Pharmacokinetic and immunogenicity analyses.

Blood samples were collected from subjects before, and 30 minutes, 2, 4, 8, and 24 hours after the first dose of ALT-803 given intravenously or subcutaneously during cycle 1, from the first two patients of each dose cohort according to study protocol. Serum was frozen at local sites at −20°C to −80°C and shipped in batches on dry ice to the Central CITN Laboratory. Samples were subsequently shipped to Altor BioScience on dry ice for batch ELISA testing for ALT-803 pharmacokinetic and immunogenicity analyses.

Serum ALT-803 concentrations were assessed using a qualified assay at Altor BioScience, utilizing a human IL15-specific ELISA Kit (R&D Systems) and ALT-803 for generation of the standard curve. Mean values of triplicate wells are reported.
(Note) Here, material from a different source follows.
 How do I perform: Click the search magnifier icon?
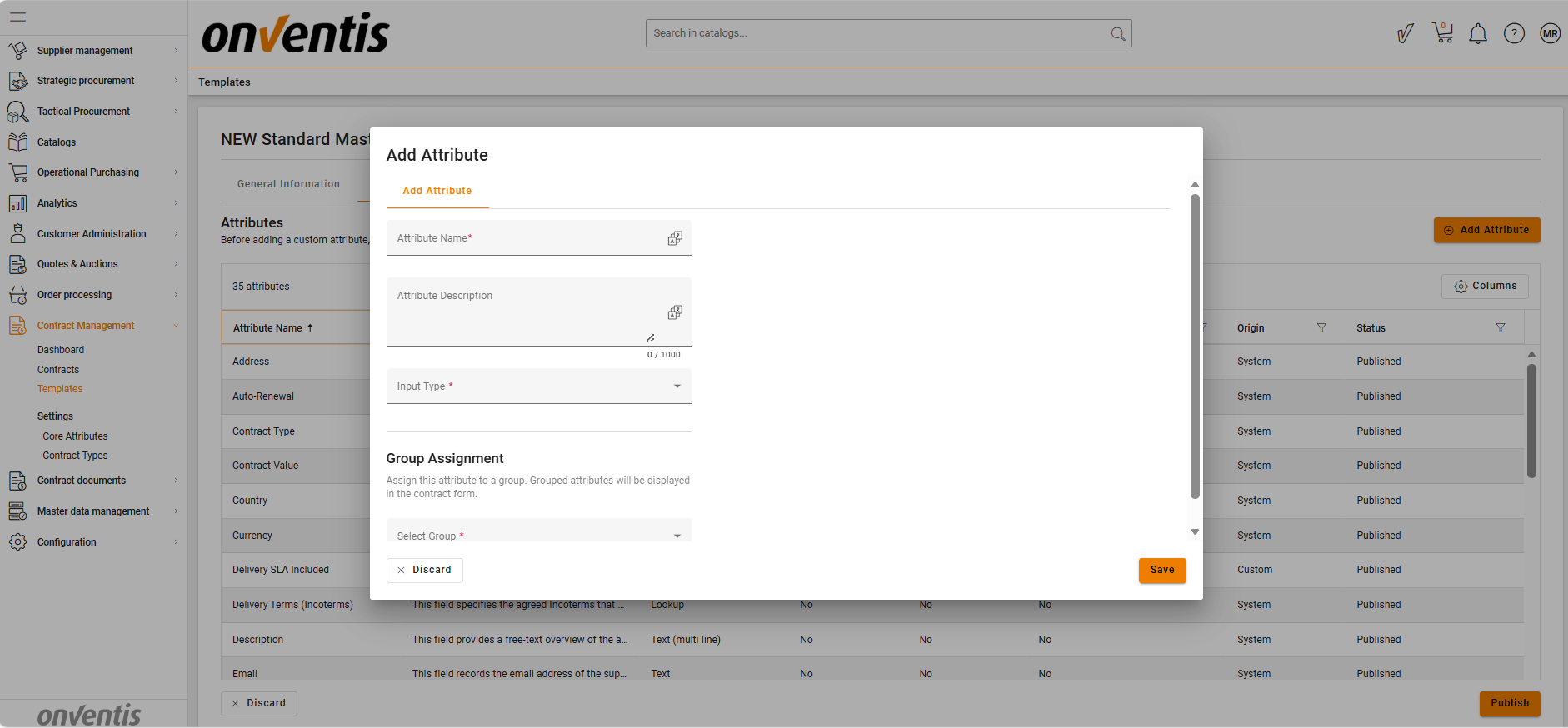tap(1117, 34)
An ELISA developed by Altor BioScience was used to detect anti–ALT-803 antibodies in serum obtained prior to dosing on cycle 2 day 1 (C2D1, baseline), and at the 14 day follow-up time point (14D FU). This qualified anti–ALT-803 bridging ELISA uses ALT-803 as the capture reagent and HRP-conjugated ALT-803 for detection. Samples were assayed in triplicate in a dilution2 series (1:100–1:6,400) and considered positive for anti–ALT-803 antibodies if the average uncorrected optical density (OD) of the postdose sample was greater than twice the average uncorrected OD of the corresponding predose sample.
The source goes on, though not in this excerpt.